Problem to solve: Reproduce verbatim the stretch of records from their beginning through the line containing "(x=352, y=109)", inclusive, omitting the pictures.

[Item position entries]
---
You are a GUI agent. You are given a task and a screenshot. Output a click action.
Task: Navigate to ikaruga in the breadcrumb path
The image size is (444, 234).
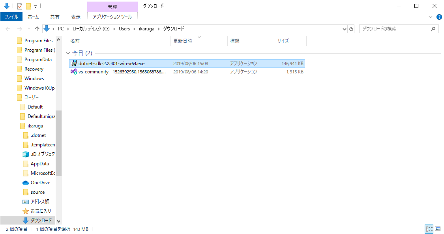tap(147, 28)
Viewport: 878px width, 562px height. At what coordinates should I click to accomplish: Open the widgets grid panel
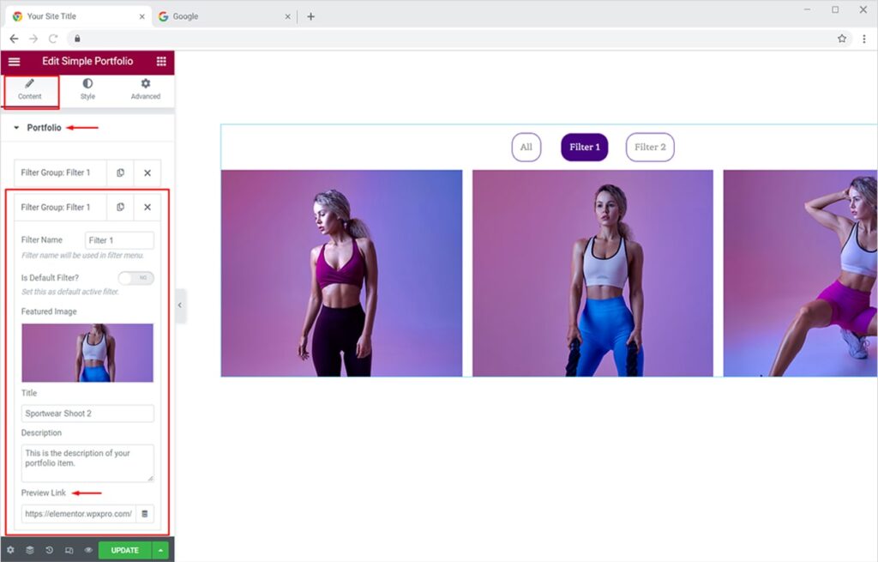[161, 62]
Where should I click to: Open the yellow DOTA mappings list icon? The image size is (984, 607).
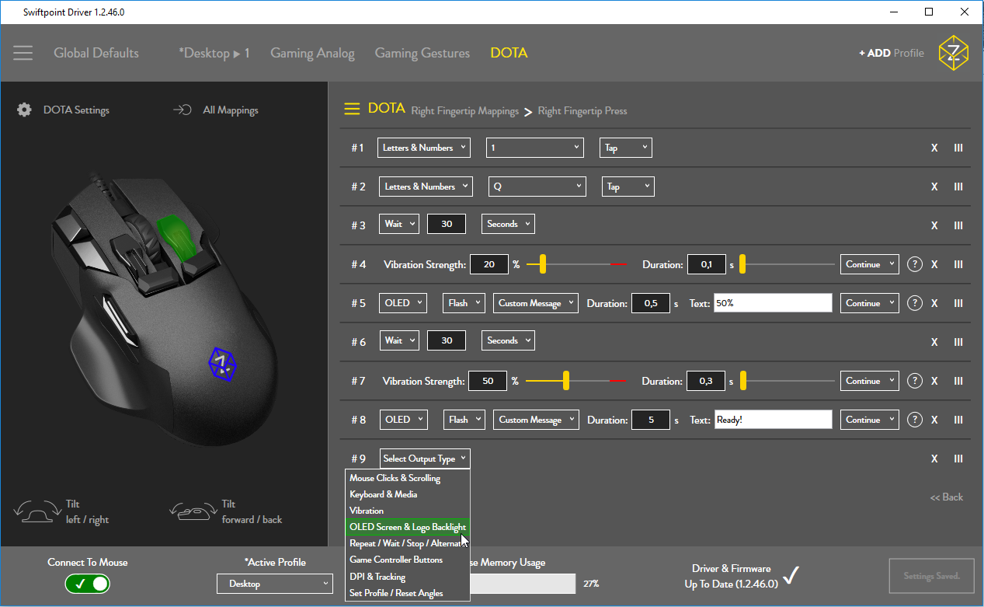(x=352, y=109)
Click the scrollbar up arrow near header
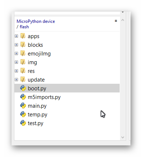The image size is (142, 157). [x=123, y=20]
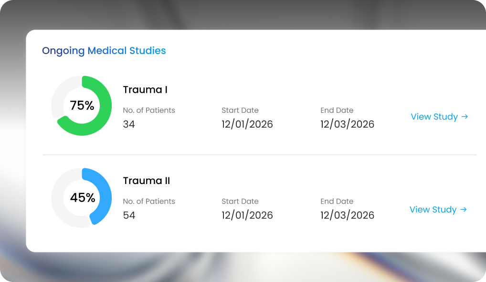Viewport: 486px width, 282px height.
Task: Click End Date label under Trauma II
Action: pos(337,201)
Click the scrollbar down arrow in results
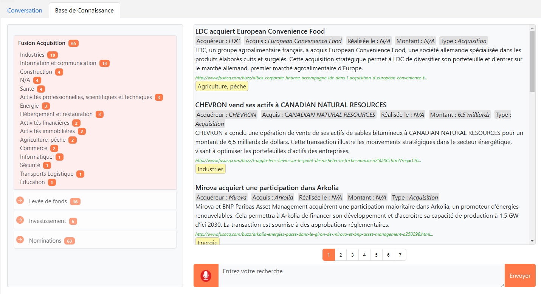This screenshot has height=294, width=541. point(532,241)
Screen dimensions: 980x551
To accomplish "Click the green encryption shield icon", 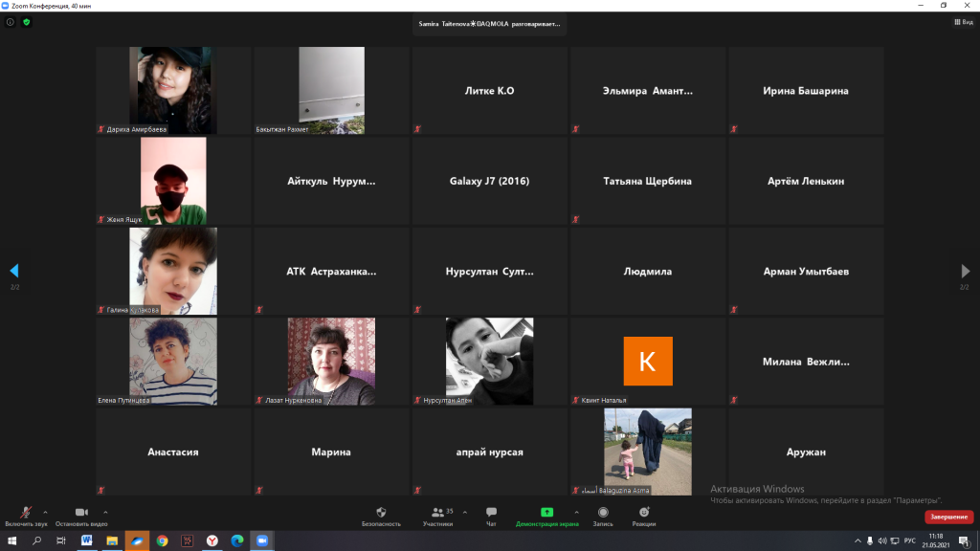I will [x=27, y=21].
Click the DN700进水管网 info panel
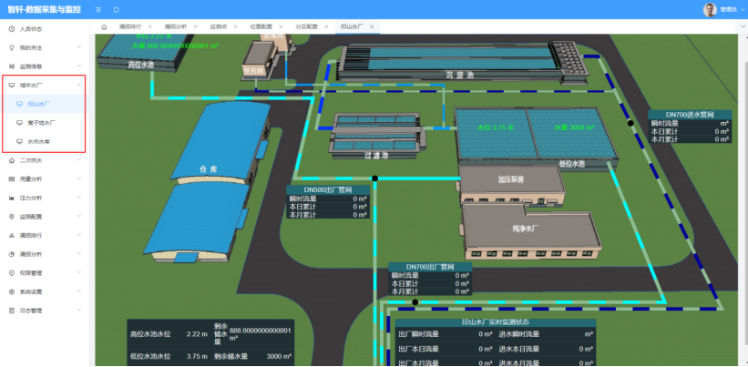The height and width of the screenshot is (367, 748). coord(690,127)
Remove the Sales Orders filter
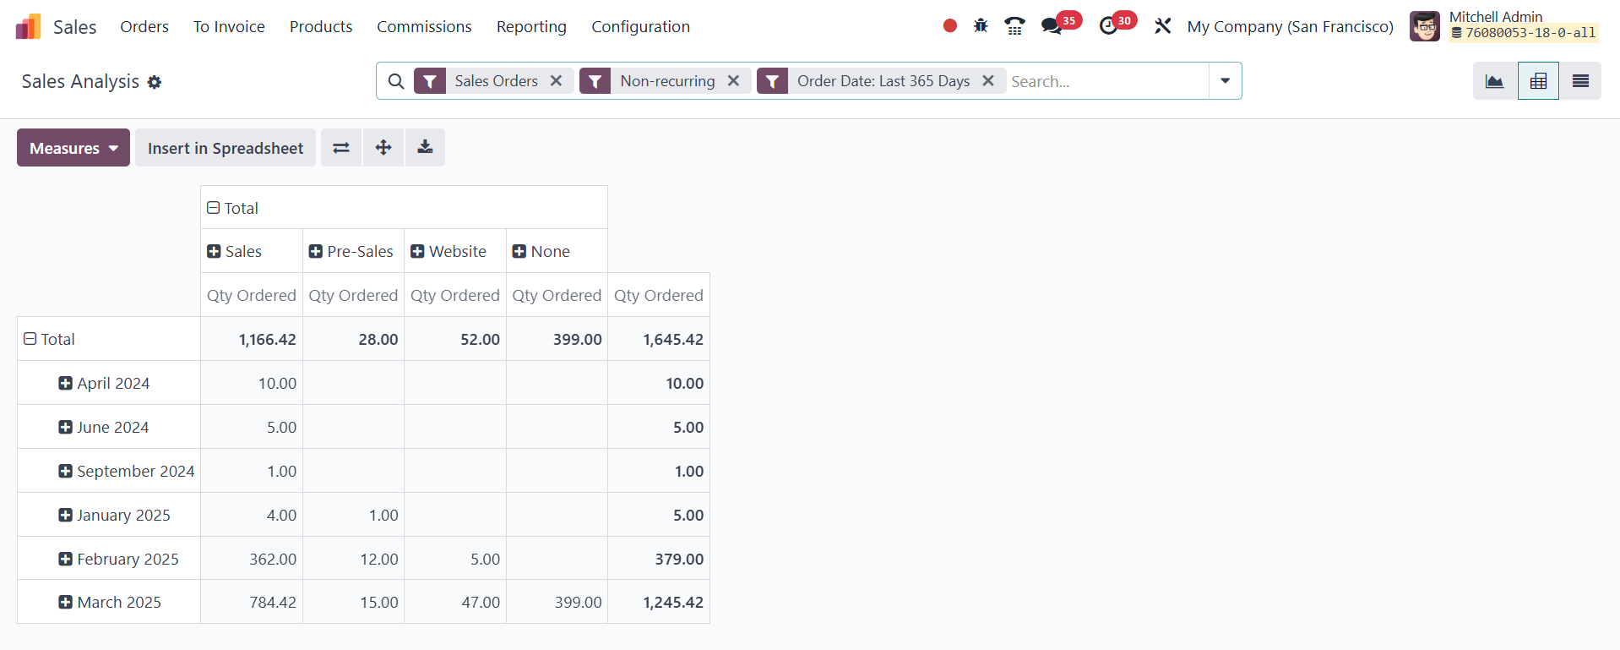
---
Solution for this problem:
You are a GUI agent. You are given a task and a screenshot. Output a click action.
Task: Navigate to ikaruga in the breadcrumb path
The image size is (444, 234).
tap(147, 28)
Viewport: 878px width, 562px height. At what coordinates should I click to accomplish: Open the widgets grid panel
[161, 62]
Where should I click to: Open the yellow DOTA mappings list icon? The image size is (984, 607).
(x=352, y=109)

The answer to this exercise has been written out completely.